RECORDS FOR THIS EXERCISE →
-- Opening Marker --

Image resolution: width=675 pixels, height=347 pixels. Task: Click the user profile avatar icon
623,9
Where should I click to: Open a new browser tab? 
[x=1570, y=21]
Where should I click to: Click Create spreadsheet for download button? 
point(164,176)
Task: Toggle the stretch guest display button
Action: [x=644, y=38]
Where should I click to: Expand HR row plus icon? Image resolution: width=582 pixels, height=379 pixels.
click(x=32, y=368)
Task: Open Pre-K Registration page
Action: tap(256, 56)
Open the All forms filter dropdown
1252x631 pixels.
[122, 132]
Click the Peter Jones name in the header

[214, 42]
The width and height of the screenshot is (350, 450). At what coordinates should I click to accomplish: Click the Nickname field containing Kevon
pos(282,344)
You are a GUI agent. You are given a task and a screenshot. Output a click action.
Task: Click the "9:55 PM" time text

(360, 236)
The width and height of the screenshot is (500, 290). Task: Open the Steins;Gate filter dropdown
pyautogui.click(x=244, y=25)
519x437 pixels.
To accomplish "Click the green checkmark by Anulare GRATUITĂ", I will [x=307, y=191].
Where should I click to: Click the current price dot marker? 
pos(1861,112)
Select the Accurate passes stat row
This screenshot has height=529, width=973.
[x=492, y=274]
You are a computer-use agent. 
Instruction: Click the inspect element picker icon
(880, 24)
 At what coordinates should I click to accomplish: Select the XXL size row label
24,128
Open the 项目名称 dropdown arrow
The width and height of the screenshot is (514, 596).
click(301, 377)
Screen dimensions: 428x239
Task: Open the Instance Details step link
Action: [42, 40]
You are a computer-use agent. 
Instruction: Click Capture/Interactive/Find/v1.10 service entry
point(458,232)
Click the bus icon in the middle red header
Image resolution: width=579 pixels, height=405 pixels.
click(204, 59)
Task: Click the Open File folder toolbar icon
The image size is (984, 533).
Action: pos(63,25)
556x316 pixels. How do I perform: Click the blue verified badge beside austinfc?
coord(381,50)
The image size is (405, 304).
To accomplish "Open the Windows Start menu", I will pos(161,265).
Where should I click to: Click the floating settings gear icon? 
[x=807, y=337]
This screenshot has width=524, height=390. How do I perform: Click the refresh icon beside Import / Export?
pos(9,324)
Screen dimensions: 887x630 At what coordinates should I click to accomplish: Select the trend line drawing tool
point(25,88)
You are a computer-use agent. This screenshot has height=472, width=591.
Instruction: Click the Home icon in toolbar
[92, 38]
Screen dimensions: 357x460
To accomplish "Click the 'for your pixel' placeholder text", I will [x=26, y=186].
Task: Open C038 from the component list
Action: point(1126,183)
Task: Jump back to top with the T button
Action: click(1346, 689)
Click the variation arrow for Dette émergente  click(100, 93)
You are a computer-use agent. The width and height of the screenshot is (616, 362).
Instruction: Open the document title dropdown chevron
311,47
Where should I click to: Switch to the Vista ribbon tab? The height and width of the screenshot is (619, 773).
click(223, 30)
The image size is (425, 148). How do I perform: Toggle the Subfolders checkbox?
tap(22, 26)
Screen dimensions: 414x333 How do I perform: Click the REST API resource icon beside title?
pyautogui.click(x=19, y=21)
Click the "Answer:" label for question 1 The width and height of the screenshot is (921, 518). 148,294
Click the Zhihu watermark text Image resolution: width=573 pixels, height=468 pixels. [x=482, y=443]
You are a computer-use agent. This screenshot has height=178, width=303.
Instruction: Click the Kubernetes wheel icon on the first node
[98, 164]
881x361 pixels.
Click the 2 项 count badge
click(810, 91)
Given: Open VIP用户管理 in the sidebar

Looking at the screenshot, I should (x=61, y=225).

-- Closing Marker --

ACTION ITEM →
Extract every line containing the string "arrow" from the data above.

RESULT FOR THIS EXERCISE →
Open the 项目名称 dropdown arrow
Click the variation arrow for Dette émergente  click(100, 93)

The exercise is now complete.